European bog oak (morta) is usually at least 5000 year old oak wood, yes that's correct! 5 thousand! Carbon dating of English and Irish bog oak dates it to 3,300BC. I'm just starting to make tampers from it, watch this space. Kinda kicks a birth year Dunhill of the pitch!


----------



## ghe-cl (Apr 9, 2005)

Extraordinary morta pipe by Becker here: Morta-fied


----------



## DamirC (May 4, 2010)

My friend Davorin makes morta pipes few years now and I have one of his black morta pipes. He has also copper and gold morta wood and color depends  on the age of wood.

Check the new Davorin's site with cca 50 new morta pipes. Note black morta chalabash with copper morta head!

Enjoy: davorinmortapipes.wordpress.com


----------



## Jack Straw (Nov 20, 2008)

More than you ever wanted to know about bog oak: Estervals Pipe House


----------



## PinkFloydFan (Oct 1, 2009)

Good Afternoon Fellas,

I know some of you are itching for one of these... Now may be your shot !

I found this on Fleabay.. Looks pretty nice too.

BOG OAK PIPE 

-Vin


----------



## Commander Quan (May 6, 2003)

DubintheDam said:


> European bog oak (morta) is usually at least 5000 year old oak wood, yes that's correct! 5 thousand!

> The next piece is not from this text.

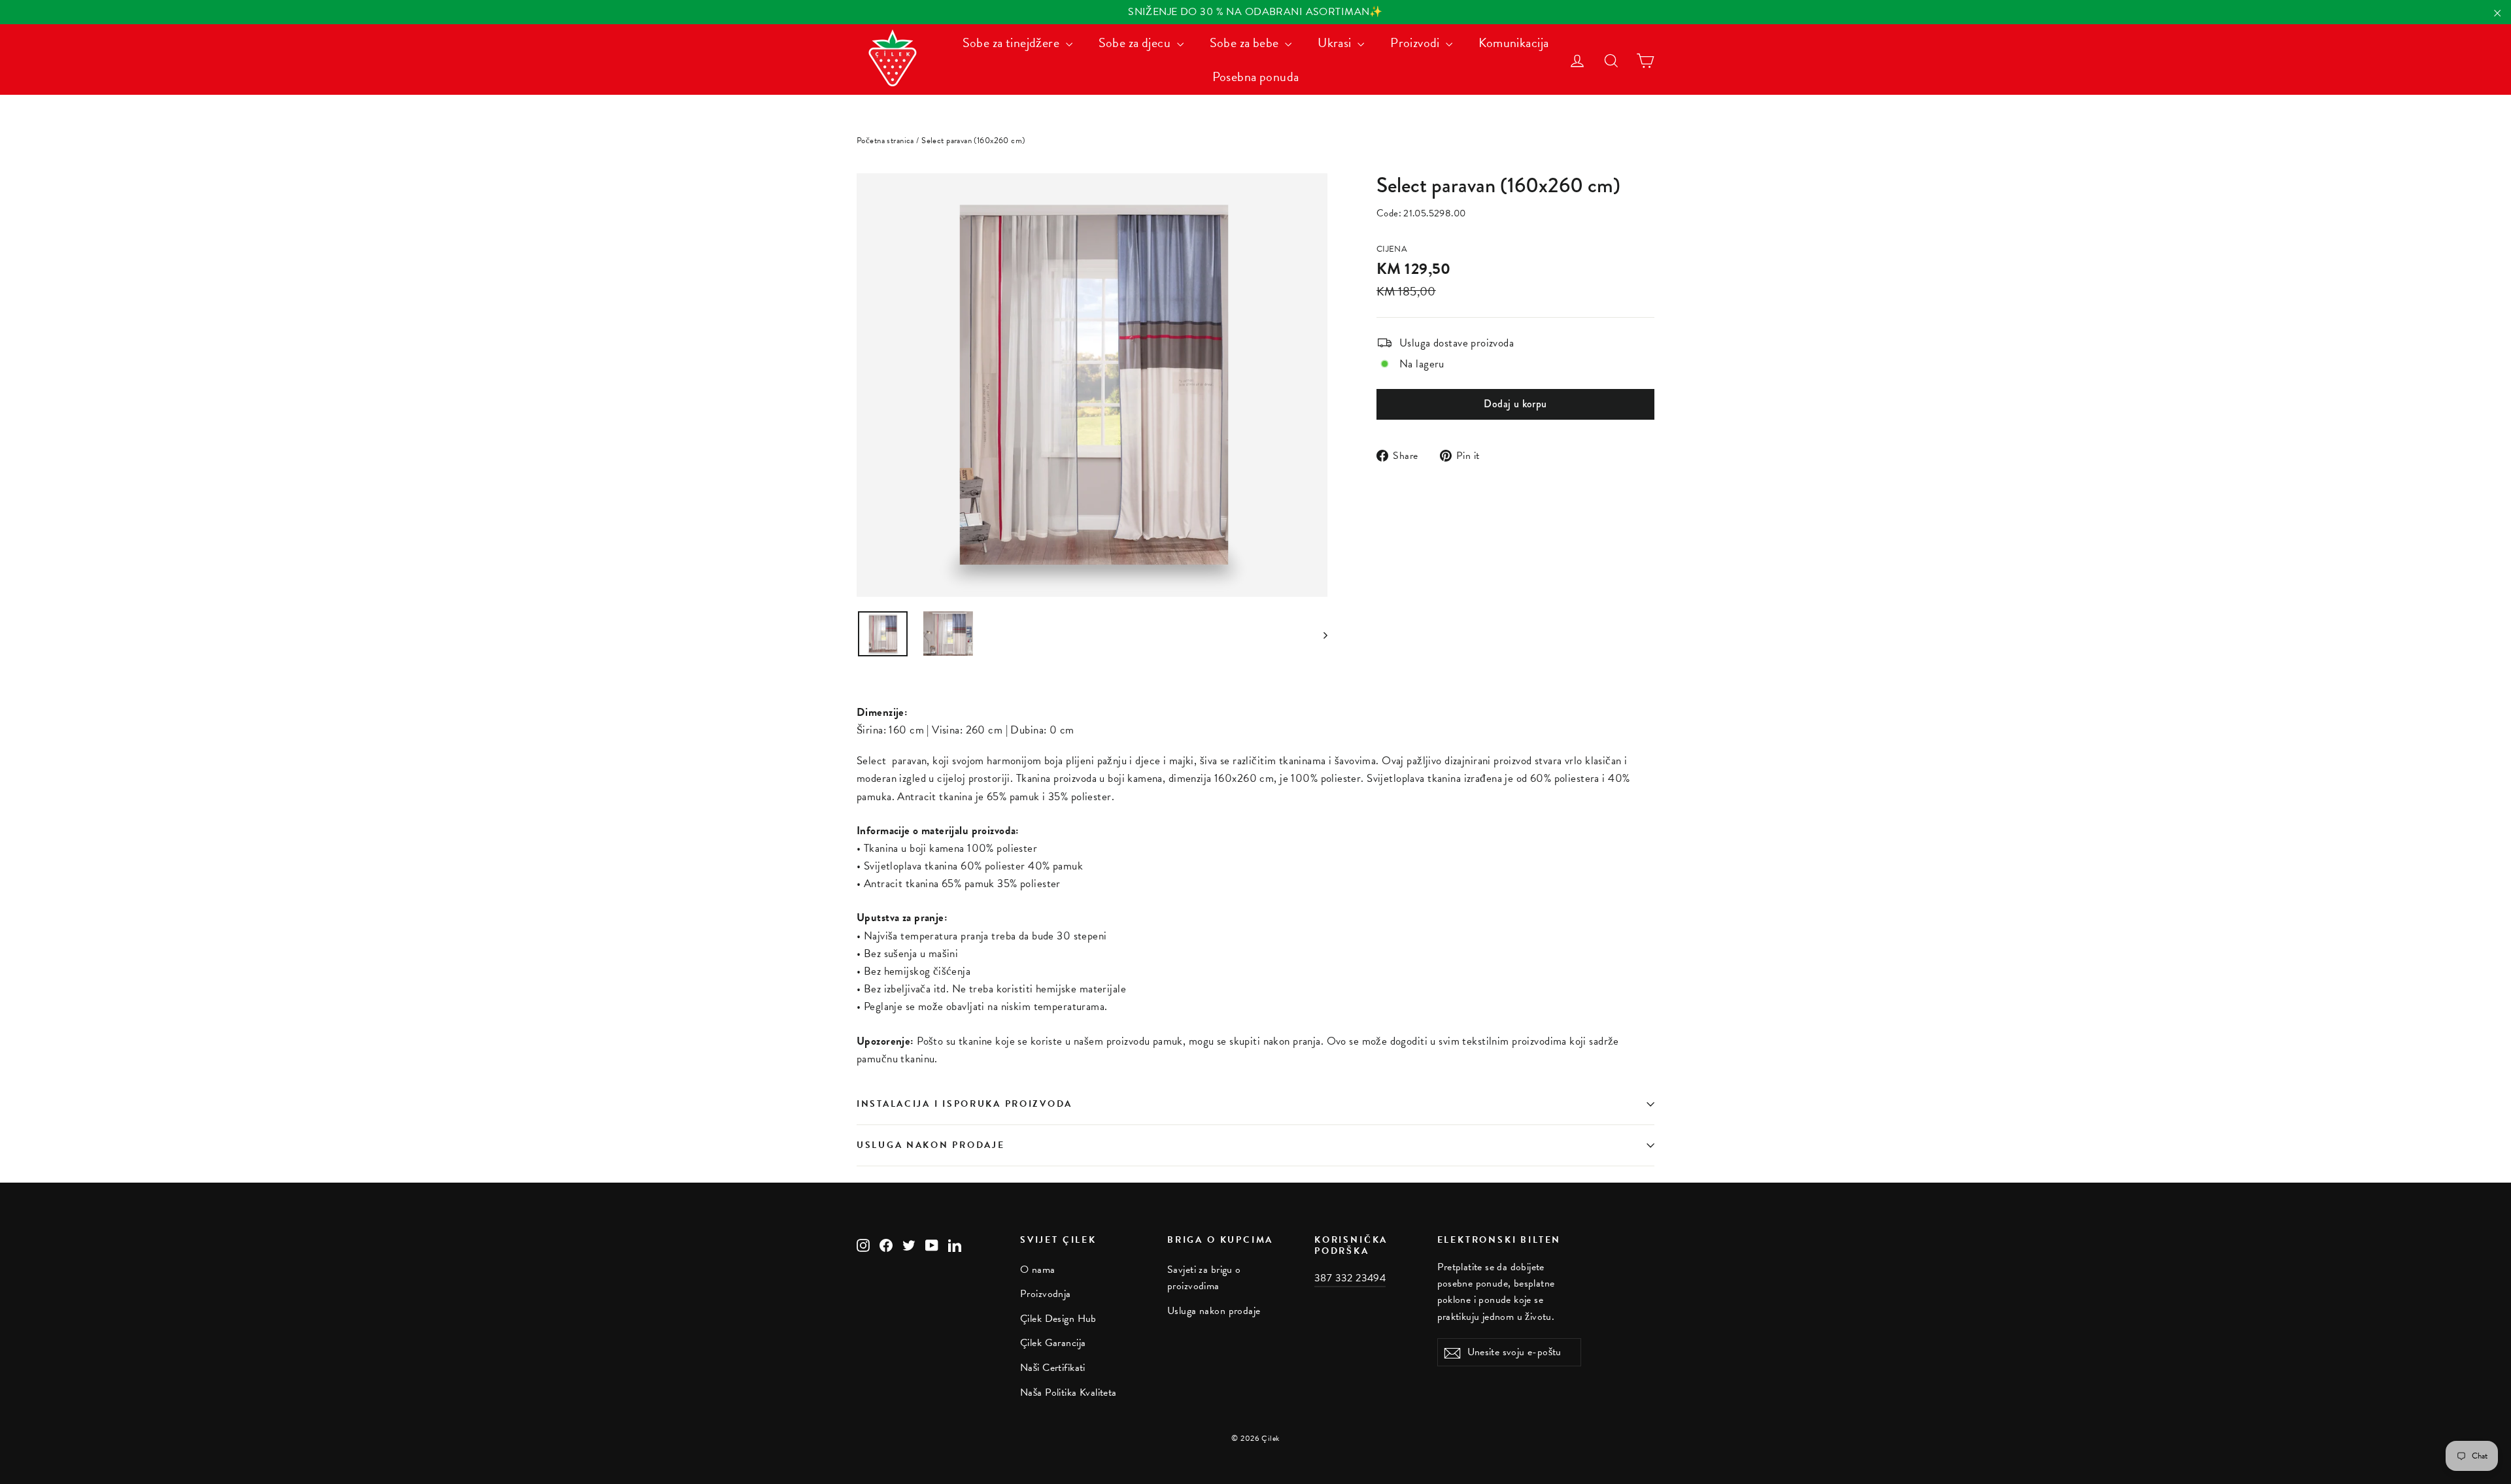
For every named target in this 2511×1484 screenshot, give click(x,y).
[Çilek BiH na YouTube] (931, 1244)
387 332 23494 (1350, 1278)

Carbon dating of English and Irish bog oak dates it to 3,300BC. I'm just starting to make tampers from it, watch this space. Kinda kicks a birth year Dunhill of the pitch!


MarkC could have a pipe carved from a tree that was planted the same year he was born. :lol:


----------



## Hermit (Aug 5, 2008)

DamirC said:


> My friend Davorin makes morta pipes few years now and I have one of his black morta pipes. He has also copper and gold morta wood and color depends on the age of wood.
> 
> Check the new Davorin's site with cca 50 new morta pipes. Note black morta chalabash with copper morta head!
> 
> Enjoy: davorinmortapipes.wordpress.com


*I have one of Davorin's pipes. I love it!*








*Davorin Morta Pipes*


----------



## Savvy (Jun 23, 2007)

Awesome pipe Hermit. Davorin definitely ended up with an email in his inbox because of your picture and praise for the pipe.

Maybe I'll add a morta pipe to my collection next...


----------



## Hermit (Aug 5, 2008)

Savvy said:


> Davorin definitely ended up with an email in his inbox because of your picture and praise for the pipe.


I hope so; he's a great guy.
(he also included a free tamper with the pipe.)


----------



## cp478 (Oct 23, 2008)

Thanks to our resident Madhatter I will soon find out the advantages of bog oak.
Growing up I always found myself interested in things such as bog oak and the idea of this wood being between 5000 and 10000 years old just amazes me.


----------